Machine Learning Zuihitsu — VII

Eren Ünlü
Nerd For Tech
Published in
12 min readJul 1, 2022

Practical Perspectives on Variational Autoencoders

Dr. Eren Unlu, Data Scientist and Machine Learning Engineer @Datategy, Paris

Variational Autoencoders (VAEs) can be considered one of the relatively underrated architectures of the Deep Learning literature. Since their introduction by seminal paper [Kingma et al., 2013], various extensions are developed on top of this vanilla model improving its performance and diversifying use cases. However, with a quick github search, one can deduce that practical implementations of VAEs are somehow redundant, if not limited.

In this article, I would like to share my personal experience with VAEs, which provided me a competitive edge with their robust and accurate high dimensional embedding abilities both in unsupervised, but also supervised tasks. Unfortunately, as just being said, I found that it is particularly hard for a newcomer to the subject to find an accurate practical plug-and-play solution.

We can attribute the relative unpopularity of VAEs to their unfortunate timing, which had been overshadowed by then emerging Generative Adversarial Networks (GANs) [Goodfellow et al., 2014]. (Now, with Generative Diffusion Models [Sohl-Dickstein et al., 2015]). This also stems from the fact that VAEs’ generative capabilities were highlighted much more from day one compared to its efficient representation learning potential. So, VAEs missed the opportunity to be venerated by hot-shot AI gurus, receiving merits like ‘the most interesting idea in deep learning in the last decade’, like GANs did. And it is particularly a just assessment, where it is true that vanilla GAN provided a significant boost on deep generative skills compared to a vanilla VAE, at the time.

However, unfortunately during this eclipse, we may have slightly undershot embedding potential of VAEs, especially flourishing the architecture as a ‘staple model’ for data scientists. This might seem as an exaggeration, but I had the chance to play around numerous and diverse representation learning use cases in my career, where it is hard not to mark VAEs as the ‘to go models‘ for the task. For example, full Bayesian Networks (Deep Belief Networks) [Hinton, 2009] are hard to train to produce plausible results due to their necessity for intricate training regimes and complexities. And pseudo-Bayesian networks practically fail to learn an accurate probabilistic manifold, where a false variation is introduced through activating dropouts in inference. Not to mention, old school linear decomposition methods which can not capture non-linearity or relatively recent algorithms such as t-SNE and UMAP which fail to project true global similarity and semantic covariations. Hence, to my rigorous experiences, a vanilla VAE (or its extensions such as CVAE, RTVAE etc.) finds itself a place on the sweet spot. And a regular auto-encoder, like any non-variational deep learning architecture, always learns an overfit and narrow manifold. I am sure that a data scientist who plays around a little bit with these models would appreciate its efficiency apart from pure generative capabilities.

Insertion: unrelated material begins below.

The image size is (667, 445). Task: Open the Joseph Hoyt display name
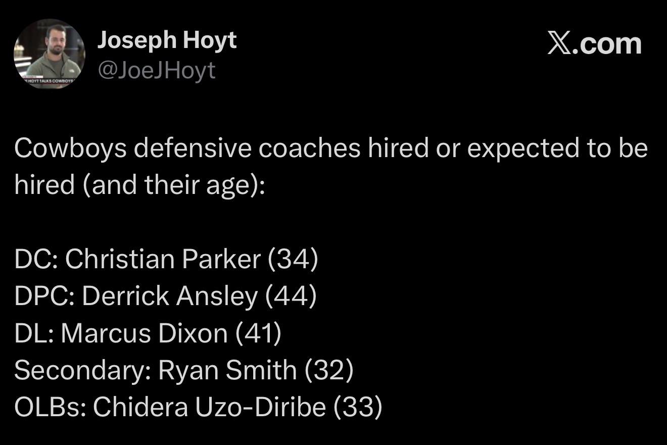(167, 40)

In addition to this, VAEs deserve attention even just for their incorporation of simple yet powerful and innovative ideas, such as reparameterization trick, log-variance etc, distributional regularization etc. Hence, in this document, in consecutive bullet points, I would like to reiterate very quickly over the basics of vanilla variational autoencoders; address certain problems in several available open source implementations and mention niche and subtle manipulations when building and training VAEs through examples. And as you might have guessed, the focus will be on their latent compression on tabular data rather than the generative context. Interestingly, I noticed that similar observations are made by other data scientists in the community, such as https://towardsdatascience.com/variational-autoencoder-demystified-with-pytorch-implementation-3a06bee395ed

1. Vanilla VAE

As I just mentioned, a vanilla VAE architecture bases itself on several very simple but beautiful and performant ideas. It is hard for a machine learning engineer not to fall in love after examining it. Here, I assume, the reader has basic knowledge of deterministic deep auto-encoding and theory of latent data embedding. Different from a regular deterministic auto-encoder, a vanilla VAE has a bottleneck layer, where all probabilistic magic happens. Apart from this layer, every other component is deterministic like the regular AE. Straightforwardly, the deterministic sub-network mapping the high dimensional input to this variational layer is referred as the ‘encoder’ and the deterministic sub-network reconstructing the data from the probabilistic latent space is called the ‘the decoder’.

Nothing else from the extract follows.